§ **Text provided**:
*** Begin section ***
Reducing mine and my family’s risk of cancer via my kitchen

Because I'd love to do yoga on rocks in Borneo (or someone equally as exotic) when I'm a grandma...

Because I’d love to do yoga on rocks in Borneo (or somewhere equally as exotic) when I’m a grandma…

Today marks week 27 of pregnancy.  My body (mostly my belly) seems to grow every day and I’m feeling it both physically and emotionally.  There are the obvious physical changes like my size, posture shifting, heart burn, sore back and pelvic region…but then there are the more subtle and often unexpected emotional changes that occur.  Preparing to be a mama, emotionally, is a daunting task.  Its actually the most horrifying (yet gratifying I expect) venture I’ve ever taken up– summiting mountains, living and traveling in foreign countries, running ultras all seem rather tame in comparison to this parenting thing.  Those things are temporary– you get to the top of a mountain, you complete an ultra, you finish your time in the new place (or you leave if it doesn’t work out).  Parenting is a bit more permanent.  No getting to the top, finishing the race, or moving on to the the next country/job/educational adventure.
*** End section ***
§ **Apply what you read**:
(a) Summarize the pregnancy post in two sentences.
(b) Decide whether each statement agrees with the pregnancy post, answering yes or no and quoting the words that decide it: (i) The writer is in week 27 of pregnancy. (ii) The writer finds running ultras more daunting than parenting. (iii) The writer describes parenting as temporary.
(c) Reproduce the pregnancy post word for word, beginning at the words that contain "Reducing mine and" and stopping after "I'm a grandma...".
The listing has no connection to the pregnancy post.

§ **Study material**:
*** Begin section ***
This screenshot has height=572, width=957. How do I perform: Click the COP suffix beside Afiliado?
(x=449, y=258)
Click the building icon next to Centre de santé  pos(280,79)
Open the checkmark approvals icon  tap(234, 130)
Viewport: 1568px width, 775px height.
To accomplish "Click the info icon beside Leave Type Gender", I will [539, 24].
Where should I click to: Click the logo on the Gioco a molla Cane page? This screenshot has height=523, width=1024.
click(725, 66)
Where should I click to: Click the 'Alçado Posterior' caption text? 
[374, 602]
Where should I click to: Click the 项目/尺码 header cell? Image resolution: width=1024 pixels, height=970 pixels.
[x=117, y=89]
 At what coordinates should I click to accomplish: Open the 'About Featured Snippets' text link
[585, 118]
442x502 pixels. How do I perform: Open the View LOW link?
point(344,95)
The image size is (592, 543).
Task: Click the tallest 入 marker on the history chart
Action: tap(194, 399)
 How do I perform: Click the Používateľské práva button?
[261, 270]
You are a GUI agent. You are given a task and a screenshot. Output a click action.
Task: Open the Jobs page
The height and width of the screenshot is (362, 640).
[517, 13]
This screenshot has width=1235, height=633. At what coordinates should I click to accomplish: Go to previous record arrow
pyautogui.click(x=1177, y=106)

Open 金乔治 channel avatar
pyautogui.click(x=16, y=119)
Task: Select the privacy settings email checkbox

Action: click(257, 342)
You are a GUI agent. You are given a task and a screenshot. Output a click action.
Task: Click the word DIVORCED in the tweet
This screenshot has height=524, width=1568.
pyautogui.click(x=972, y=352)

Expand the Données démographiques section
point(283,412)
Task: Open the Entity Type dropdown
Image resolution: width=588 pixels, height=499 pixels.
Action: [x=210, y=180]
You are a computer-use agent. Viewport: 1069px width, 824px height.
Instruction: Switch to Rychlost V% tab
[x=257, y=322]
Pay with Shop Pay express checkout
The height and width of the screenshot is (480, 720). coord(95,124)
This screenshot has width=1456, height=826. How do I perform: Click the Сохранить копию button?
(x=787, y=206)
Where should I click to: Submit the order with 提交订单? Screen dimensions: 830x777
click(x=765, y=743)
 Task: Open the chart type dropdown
*** End section ***
§ **Answers to the exercises**:
(a) At week 27 of pregnancy, the writer feels both obvious physical changes, such as size, posture, heartburn, and a sore back and pelvic region, and subtler emotional ones. Preparing emotionally to be a mama seems more daunting than summiting mountains, living abroad, or running ultras, because those ventures are temporary while parenting is more permanent.

(b)
(i) Yes: "Today marks week 27 of pregnancy."
(ii) No: "running ultras all seem rather tame in comparison to this parenting thing."
(iii) No: "Parenting is a bit more permanent."

(c)
Reducing mine and my family’s risk of cancer via my kitchen

Because I'd love to do yoga on rocks in Borneo (or someone equally as exotic) when I'm a grandma...